Q: A job applicant claims he’s previously been a victim of identity theft and insists that before he provides us with personal data for our background check, we must promise him that we and the firm we use to conduct the checks will delete all data from our systems immediately after making a hiring decision. Should we comply?
A: Identity theft fears are understandable, but you and the background check service you use have legal obligations, making such a promise inadvisable.
Under the Fair Credit Reporting Act that governs background checks, claims of improper conduct can be filed for up to five years after the date of the alleged violation, making it necessary to retain records for at least five years.
Disposal: The Law Is Clear
Rules regarding identity theft prevention do exist, however, and should allow your applicant to apply for a job with minimal concerns.

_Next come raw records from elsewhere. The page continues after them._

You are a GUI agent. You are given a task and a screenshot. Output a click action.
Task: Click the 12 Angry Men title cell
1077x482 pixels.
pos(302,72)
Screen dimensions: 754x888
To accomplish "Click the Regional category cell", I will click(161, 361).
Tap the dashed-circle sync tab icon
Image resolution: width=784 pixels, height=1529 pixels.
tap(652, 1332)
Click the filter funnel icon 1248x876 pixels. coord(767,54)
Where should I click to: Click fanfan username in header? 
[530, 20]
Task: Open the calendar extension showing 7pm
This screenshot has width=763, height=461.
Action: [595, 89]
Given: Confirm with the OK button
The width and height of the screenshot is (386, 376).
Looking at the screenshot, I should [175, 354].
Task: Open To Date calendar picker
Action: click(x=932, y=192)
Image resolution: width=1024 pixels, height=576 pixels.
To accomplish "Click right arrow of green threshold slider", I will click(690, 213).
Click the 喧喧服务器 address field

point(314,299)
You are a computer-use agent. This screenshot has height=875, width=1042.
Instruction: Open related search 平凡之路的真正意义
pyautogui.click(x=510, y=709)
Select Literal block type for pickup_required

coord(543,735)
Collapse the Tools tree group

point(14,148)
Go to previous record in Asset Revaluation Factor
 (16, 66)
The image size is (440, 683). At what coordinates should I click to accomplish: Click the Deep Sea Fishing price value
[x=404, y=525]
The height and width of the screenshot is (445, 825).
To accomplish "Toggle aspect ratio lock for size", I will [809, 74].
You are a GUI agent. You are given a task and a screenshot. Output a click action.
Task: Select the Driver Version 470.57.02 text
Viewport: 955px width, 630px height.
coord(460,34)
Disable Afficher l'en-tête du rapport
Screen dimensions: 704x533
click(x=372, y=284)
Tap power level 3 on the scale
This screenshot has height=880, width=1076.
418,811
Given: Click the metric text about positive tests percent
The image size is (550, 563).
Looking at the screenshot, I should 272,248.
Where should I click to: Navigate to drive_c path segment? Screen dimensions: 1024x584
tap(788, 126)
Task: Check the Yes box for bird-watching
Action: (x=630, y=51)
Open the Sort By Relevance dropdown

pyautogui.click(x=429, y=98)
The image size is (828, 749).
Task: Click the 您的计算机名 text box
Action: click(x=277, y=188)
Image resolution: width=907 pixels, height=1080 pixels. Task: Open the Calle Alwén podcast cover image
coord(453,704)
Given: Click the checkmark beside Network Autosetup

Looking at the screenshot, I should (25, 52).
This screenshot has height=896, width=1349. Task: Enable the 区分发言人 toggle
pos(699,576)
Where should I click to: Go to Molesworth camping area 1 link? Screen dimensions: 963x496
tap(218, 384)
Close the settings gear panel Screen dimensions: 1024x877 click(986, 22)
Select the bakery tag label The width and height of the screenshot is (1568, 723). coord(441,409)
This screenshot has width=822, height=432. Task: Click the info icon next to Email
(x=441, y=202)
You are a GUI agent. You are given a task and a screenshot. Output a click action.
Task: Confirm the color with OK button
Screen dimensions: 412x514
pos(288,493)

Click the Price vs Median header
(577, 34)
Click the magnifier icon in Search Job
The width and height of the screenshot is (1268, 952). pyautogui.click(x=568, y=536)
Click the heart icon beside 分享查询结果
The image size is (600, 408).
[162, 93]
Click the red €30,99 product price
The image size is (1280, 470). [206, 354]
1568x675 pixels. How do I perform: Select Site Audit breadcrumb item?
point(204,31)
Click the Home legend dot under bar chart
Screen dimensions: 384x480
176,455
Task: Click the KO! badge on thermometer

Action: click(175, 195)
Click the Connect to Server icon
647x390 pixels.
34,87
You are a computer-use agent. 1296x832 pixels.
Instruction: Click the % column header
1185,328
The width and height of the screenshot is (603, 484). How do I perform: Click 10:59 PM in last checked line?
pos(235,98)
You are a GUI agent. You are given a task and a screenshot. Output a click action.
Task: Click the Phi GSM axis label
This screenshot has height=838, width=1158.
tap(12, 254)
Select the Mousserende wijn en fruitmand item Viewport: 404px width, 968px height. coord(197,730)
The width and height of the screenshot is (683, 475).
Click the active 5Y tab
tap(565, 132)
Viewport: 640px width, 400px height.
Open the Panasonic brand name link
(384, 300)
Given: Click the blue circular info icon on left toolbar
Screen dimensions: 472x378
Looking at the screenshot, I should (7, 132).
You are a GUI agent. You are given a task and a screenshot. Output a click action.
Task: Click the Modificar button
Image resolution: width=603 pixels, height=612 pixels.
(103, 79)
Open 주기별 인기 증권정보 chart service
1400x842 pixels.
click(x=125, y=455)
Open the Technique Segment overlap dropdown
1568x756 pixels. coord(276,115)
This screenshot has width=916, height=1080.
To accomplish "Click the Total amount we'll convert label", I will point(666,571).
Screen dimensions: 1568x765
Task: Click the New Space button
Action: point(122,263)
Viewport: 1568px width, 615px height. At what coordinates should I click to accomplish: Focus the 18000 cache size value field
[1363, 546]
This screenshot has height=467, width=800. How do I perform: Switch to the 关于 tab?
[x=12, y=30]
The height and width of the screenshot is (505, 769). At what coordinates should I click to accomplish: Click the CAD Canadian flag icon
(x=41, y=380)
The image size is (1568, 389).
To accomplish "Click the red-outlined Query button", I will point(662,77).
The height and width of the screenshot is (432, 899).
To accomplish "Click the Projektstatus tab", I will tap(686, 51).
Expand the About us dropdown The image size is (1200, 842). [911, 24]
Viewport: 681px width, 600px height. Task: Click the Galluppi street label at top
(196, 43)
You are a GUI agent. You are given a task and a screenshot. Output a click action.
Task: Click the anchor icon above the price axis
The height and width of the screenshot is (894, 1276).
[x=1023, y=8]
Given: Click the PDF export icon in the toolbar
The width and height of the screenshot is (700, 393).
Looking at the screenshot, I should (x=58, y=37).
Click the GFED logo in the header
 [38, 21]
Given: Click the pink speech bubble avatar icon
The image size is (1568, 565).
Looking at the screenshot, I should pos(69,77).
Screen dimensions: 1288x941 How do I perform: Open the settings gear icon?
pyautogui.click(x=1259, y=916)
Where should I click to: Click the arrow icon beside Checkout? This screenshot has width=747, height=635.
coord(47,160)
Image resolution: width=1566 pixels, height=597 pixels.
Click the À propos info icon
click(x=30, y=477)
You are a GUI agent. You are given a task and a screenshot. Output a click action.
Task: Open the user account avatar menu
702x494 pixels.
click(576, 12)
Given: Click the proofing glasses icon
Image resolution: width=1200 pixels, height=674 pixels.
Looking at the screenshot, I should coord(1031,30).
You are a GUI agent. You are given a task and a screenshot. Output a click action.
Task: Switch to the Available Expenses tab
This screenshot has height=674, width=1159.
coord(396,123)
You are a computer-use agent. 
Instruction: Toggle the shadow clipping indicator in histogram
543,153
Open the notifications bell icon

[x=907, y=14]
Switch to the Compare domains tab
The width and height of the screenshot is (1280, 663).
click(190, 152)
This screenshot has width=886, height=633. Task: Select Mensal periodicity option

The Fair and Accurate Credit Transactions Act of 2003, which complements the FCRA, was enacted specifically to address proper disposal of information in consumer reports and records to protect against “unauthorized access to or use of the information,” once a suitable retention period has been met.
While not rigid in its mandate for any particular method of disposal, the law is very clear on the necessity of adopting a process that ensures effective destruction of records, whatever their format.
Lastly, your background screening provider should be able to describe their internal safeguards, ranging from systems and communications (security, encryption, backups, etc.) to staffing (background checks on staff), any history of problems, and response strategy, including regular audit activity to monitor access to system data.
If after providing your applicant with the above information he is still unwilling to disclose the necessary personal information, you may need to suggest that he seek employment elsewhere.